As for those supposed thoughtcrimes—no one on the Facebook page could even point to anything legitimately transphobic that I’d ever said or written. In fact, I have a lot of compassion for transgender individuals. I can’t imagine how difficult their lives must be. But putting aside all of the inclusive sloganeering that goes along with LGBT+ acronym building, I simply don’t think that I, as a gay man, actually have a ton in common with the trans community at large. As many gender activists themselves are quick to insist, sexuality and gender identity are distinct concepts—which is why, as I’ve argued in Quillette, the LGBT umbrella concept is more usefully divided into two separate groups, one for sexual minorities and another for those with atypical gender identities. This apparently makes me an evil segregationist.
I also believe that transgender people should have the same (or analogous) rights as gay people under law, and have advocated as much in conservative publications. Ultimately, I do acknowledge that biological sex is real and determined in part by chromosomes, but I also think adults should live however they want. And if that means living as the opposite sex and transitioning, more power to them.
But I won’t ever cave in to progressive gaslighting by pretending there are no real differences between biological males and females—or, more specifically, that these differences don’t manifest themselves in women’s sports. I’ve also expressed deep discomfort with the idea of pre-adolescent children being fast-tracked into irreversible therapies and surgeries before they’re old enough to truly understand complex concepts such as sex, gender and sexuality.

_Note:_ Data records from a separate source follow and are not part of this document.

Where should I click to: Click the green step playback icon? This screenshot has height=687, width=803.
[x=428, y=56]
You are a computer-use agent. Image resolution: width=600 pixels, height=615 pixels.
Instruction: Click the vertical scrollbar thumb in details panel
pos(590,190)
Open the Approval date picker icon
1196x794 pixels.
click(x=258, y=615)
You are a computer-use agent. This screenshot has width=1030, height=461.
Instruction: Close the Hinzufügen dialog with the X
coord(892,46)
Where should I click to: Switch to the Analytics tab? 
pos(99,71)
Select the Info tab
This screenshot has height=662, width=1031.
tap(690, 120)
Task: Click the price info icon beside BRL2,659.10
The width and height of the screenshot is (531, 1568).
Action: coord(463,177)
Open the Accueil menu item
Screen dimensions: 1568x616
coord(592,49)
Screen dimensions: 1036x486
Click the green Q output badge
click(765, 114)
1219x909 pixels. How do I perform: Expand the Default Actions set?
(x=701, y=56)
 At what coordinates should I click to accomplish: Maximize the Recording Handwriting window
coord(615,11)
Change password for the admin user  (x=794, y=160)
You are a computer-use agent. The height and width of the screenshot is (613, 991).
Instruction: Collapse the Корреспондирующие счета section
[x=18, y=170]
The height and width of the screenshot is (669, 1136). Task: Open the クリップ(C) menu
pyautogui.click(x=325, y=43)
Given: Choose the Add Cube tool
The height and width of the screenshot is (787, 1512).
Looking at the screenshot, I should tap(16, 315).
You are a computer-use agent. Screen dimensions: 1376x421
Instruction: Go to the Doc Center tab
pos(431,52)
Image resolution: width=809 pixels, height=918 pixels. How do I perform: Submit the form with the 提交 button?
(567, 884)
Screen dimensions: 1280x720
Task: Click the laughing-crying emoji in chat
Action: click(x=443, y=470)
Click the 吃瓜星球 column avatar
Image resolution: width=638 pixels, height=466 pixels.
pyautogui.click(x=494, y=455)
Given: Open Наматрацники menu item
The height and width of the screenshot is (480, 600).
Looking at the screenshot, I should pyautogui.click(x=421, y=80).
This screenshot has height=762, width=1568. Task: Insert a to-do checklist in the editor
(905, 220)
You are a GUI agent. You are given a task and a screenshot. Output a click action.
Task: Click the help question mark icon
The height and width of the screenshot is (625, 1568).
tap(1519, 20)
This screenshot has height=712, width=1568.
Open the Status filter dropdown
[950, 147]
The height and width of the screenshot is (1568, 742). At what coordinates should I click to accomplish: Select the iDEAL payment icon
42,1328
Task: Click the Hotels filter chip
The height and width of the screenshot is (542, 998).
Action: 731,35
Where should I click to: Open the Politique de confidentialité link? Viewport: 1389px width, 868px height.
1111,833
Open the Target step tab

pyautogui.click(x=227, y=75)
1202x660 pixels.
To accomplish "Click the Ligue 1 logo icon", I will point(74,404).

That’s it. That’s the extent of my wicked “anti-trans” views that supposedly make me unworthy of acceptance in the gay community.
It’s important to note that I wasn’t officially kicked out of the club. I chalk this up in part to the fact that many of the club leaders are older gay men. Though they might not be as vocal on social media, they have their own views on such matters, and sometimes are skeptical of the dogmas that now dominate young progressive activists within D.C.’s gay community. I believe there was also some appreciation of the fact that expelling me for ideological reasons could invite a legal challenge (though I didn’t threaten any). Moreover, my critics knew they didn’t have to actually expel me: All they needed to do was make club life sufficiently unpleasant and humiliating such that I would simply leave on my own. And that’s what happened.
At the end of the day, this isn’t a big deal for me. I can find another team to join. (Ironically, as a gay man, I’m now far more likely to find acceptance among boring, straight, suburbanite soccer players than among the rainbow ideologues at Media Matters.) And, like many adults who’ve moved on from their teenage dramas, I no longer depend on the validation of this or that clique for my self-confidence.
But this little fishbowl fiasco is emblematic of previously disadvantaged, left-leaning communities that now kick people around in the same way they themselves were once treated. The fact that I can no longer play soccer with people who might disagree with me politically is just another sad reminder that “inclusivity” advocates now have become a leading source of division and intolerance—even when it comes to enjoying the simple pleasure of sport.